- **Task description**
Within the data, how many lines hold the word "list"? Answer with nothing but the number.

- **Information shown**
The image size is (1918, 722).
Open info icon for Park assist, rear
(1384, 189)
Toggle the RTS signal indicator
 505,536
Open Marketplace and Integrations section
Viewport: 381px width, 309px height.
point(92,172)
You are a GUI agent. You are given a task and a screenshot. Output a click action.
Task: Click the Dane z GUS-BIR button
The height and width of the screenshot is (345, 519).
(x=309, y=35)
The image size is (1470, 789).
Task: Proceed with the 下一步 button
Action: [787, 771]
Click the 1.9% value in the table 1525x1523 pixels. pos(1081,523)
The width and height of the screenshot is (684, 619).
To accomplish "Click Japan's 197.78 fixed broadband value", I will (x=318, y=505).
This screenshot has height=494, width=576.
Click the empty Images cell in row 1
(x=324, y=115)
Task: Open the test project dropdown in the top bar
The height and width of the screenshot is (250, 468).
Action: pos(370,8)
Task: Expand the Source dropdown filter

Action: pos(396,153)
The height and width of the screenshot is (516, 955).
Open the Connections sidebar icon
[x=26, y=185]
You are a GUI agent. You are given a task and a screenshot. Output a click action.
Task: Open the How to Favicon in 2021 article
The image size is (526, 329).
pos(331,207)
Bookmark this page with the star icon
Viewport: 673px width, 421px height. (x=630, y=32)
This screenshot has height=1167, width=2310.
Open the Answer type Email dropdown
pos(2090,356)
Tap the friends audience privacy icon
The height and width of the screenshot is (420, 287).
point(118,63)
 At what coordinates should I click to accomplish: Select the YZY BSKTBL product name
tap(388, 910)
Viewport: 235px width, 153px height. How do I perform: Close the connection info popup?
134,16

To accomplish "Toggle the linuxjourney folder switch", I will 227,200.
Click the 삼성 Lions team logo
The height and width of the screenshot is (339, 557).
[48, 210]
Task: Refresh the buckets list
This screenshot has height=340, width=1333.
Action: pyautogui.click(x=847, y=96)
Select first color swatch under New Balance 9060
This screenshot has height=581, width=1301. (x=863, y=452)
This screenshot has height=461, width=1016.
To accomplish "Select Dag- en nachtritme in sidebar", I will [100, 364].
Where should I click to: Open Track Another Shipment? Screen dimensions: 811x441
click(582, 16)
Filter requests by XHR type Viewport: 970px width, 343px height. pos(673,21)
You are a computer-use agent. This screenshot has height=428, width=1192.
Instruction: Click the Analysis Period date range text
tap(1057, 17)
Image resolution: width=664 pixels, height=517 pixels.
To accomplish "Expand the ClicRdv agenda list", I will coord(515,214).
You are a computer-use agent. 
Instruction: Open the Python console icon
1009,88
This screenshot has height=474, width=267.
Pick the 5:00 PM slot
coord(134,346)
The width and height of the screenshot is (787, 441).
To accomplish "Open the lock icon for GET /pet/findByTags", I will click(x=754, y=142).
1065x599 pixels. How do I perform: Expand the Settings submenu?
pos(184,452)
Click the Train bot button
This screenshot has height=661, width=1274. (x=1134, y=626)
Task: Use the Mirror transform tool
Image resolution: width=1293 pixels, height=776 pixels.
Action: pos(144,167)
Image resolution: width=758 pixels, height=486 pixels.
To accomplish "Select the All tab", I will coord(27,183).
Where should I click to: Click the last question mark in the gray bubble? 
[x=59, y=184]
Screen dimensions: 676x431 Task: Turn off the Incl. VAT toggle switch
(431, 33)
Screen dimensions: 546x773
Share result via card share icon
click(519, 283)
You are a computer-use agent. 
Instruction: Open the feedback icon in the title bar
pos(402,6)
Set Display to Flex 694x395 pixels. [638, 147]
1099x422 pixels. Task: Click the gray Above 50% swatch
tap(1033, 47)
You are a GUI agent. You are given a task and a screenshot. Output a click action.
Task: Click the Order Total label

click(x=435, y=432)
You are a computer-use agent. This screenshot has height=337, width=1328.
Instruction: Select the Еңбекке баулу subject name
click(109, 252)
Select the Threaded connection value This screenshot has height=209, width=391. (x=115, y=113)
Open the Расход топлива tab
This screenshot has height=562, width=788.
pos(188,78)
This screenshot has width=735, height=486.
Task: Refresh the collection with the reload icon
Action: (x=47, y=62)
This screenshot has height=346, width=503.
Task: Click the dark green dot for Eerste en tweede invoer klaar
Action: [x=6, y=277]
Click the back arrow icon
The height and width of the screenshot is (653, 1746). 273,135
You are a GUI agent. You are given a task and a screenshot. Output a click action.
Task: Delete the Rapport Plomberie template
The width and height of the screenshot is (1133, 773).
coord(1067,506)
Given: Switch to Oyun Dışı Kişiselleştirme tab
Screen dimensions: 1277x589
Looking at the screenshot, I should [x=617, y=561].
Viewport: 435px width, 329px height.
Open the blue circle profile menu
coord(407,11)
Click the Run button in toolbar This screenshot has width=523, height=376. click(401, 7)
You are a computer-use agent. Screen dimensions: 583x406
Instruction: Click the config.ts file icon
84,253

- **Task result**
2